◆ Task instructions
Please print every record below exactly as it reads.

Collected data
%%

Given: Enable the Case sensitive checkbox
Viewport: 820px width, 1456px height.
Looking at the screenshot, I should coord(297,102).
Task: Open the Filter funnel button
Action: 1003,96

%%

◆ Response below
Given: Enable the Case sensitive checkbox
Viewport: 820px width, 1456px height.
Looking at the screenshot, I should coord(297,102).
Task: Open the Filter funnel button
Action: 1003,96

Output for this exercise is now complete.